_DA SVOLGERE_:
(1) Cita dal testo dell'esercizio tutto ciò che va da "Quella che aveva" fino a "montarla di notte.".
(2) Nel testo dell'esercizio, quale regalo aveva chiesto il primogenito per San Nicolò?
(3) Riassumi il testo dell'esercizio in due frasi.

_TESTO DELL'ESERCIZIO_:

☆ ☆ ☆ ☆ ☆ ☆ ☆

Ieri era San Nicolò, e i miei figli si sono svegliati di ottimo umore. Il secondogenito ovviamente, vista la sua tenera età, non si rendeva ancora conto di quello che stava succedendo, ma il primogenito sì, ed è andato subito a verificare se aveva ricevuto quello che aveva richiesto: una cucina nuova.
Quella che aveva prima era ormai troppo piccola, e soprattutto esposta alle continue invasioni del fratello unenne. "Mamma, non riesco più a cucinare con quella cucina". Erano le sue lamentele da massaia frustrata. Ed ecco che San Nicolò ha provveduto, con un acquisto all'Ikea che gli è costato 2 ore di sudore e sangue per montarla di notte.
Com'era prevedibile, non tutti sembrano entusiasti di questo regalo. I più hanno detto: "Ah! Che bella idea..." con un'espressione sul volto che invece diceva: "Ma è matta?" Ovviamente a nessuno importa che Lorenzo è da ieri mattina il bambino più felice del mondo. Niente, mi guardano come se gli avessi regalato una valigetta piena di kalashnikov. E per fortuna non ho parlato della batteria di pentole a corredo della cucina!
Ma alla fine di questo lungo post, forse anche un po' bislacco, ecco la domanda esistenziale che volevo farvi: come mai tanta ostilità verso la situazione bambino maschio-cucina, se poi la stragrande maggioranza degli chef del mondo sono uomini?

venerdì 29 ottobre 2010

Per esempio

Quando dico che i genitori e le famiglie dovrebbero educare le nuove generazioni al rispetto reciproco e alla parità delle opportunità, parlo sul serio. Con piccoli gesti quotidiani si possono cambiare molte cose e abbattere molti luoghi comuni e stereotipi. I bambini assorbono tutto ciò che li circonda: i nostri atteggiamenti e comportamenti, sentono i nostri discorsi e soprattutto, attraverso il gioco, imparano a diventare adulti. È per questo che ho scritto spesso di favole e di giocattoli. La presenza dei genitori è necessaria non solo quando i bambini guardano Profondo rosso, ma anche quando vedono un cartone animato, che è comunque un prodotto della nostra cultura. E si sa, questa cultura non è sempre perfetta. Per esempio, un cartone animato a cui sono sempre stata molto affezionata è Barbapapà. Un cartone rivoluzionario per gli anni Settanta, quando è nato. La famiglia di questi esseri gommosi e un po' strani era una sorta di comune ambientalista impegnata nella lotta all'inquinamento e amante degli animali. Ancora oggi, quando il mio primogenito di quasi quattro anni lo guarda, ne scopro l'attualità e il grande potere educativo. La rottura degli stereotipi è netta già da subito, visto che il capofamiglia è rosa. Ogni personaggio segue le proprie inclinazioni: tra le barbabambine, una sta sempre davanti allo specchio, un'altra suona e la terza è un'intellettuale. Dei fratelli, uno è forte, uno è una specie di Mc Giver in erba, il terzo dipinge. Insomma, di tutto un po'. Ieri sera, quando Barbapapà veniva cacciato dallo zoo perché era troppo strano, le mamme allontanavano i loro figli perché avevano paura e il capotreno non lo faceva salire nel vagone passeggeri, indirizzandolo in quello degli animali, mio figlio mi chiede: "Ma perché Barbapapà è triste?"

☆ ☆ ☆ ☆ ☆ ☆ ☆

_I DATI_:
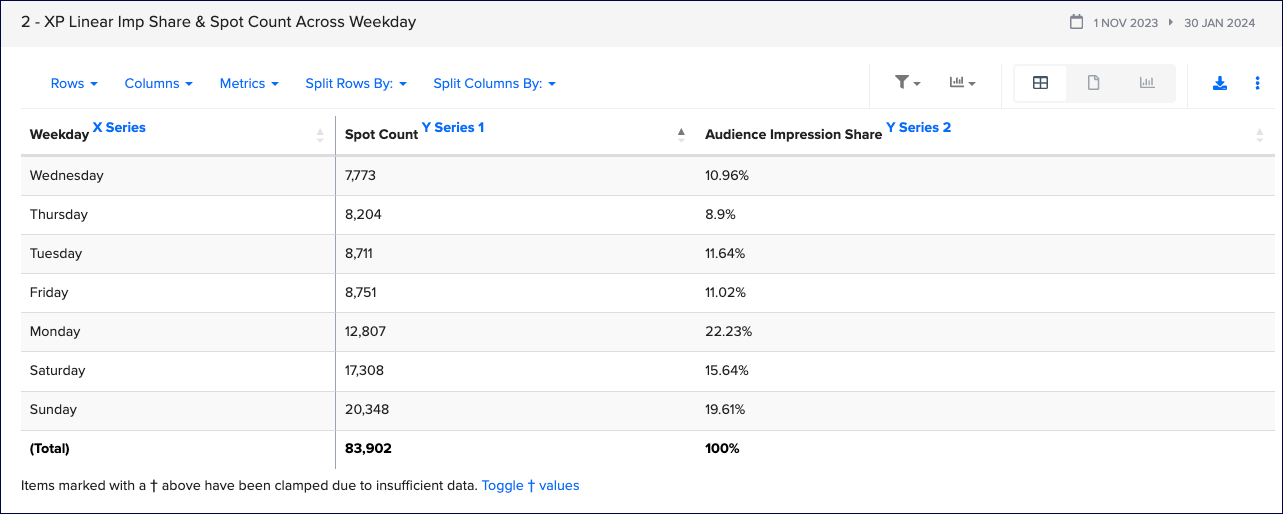Open the chart type dropdown

[962, 83]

☆ ☆ ☆ ☆ ☆ ☆ ☆

_RISULTATI IN ORDINE_:
(1)
Quella che aveva prima era ormai troppo piccola, e soprattutto esposta alle continue invasioni del fratello unenne. "Mamma, non riesco più a cucinare con quella cucina". Erano le sue lamentele da massaia frustrata. Ed ecco che San Nicolò ha provveduto, con un acquisto all'Ikea che gli è costato 2 ore di sudore e sangue per montarla di notte.

(2) Una cucina nuova.

(3) Per San Nicolò il primogenito ha ricevuto la cucina nuova che aveva chiesto, ma i più hanno accolto il regalo con ostilità, anche se la stragrande maggioranza degli chef del mondo sono uomini. Nella seconda parte si sostiene che i genitori dovrebbero educare i figli al rispetto reciproco e alla parità delle opportunità, e si porta come esempio il cartone animato Barbapapà, che rompe gli stereotipi.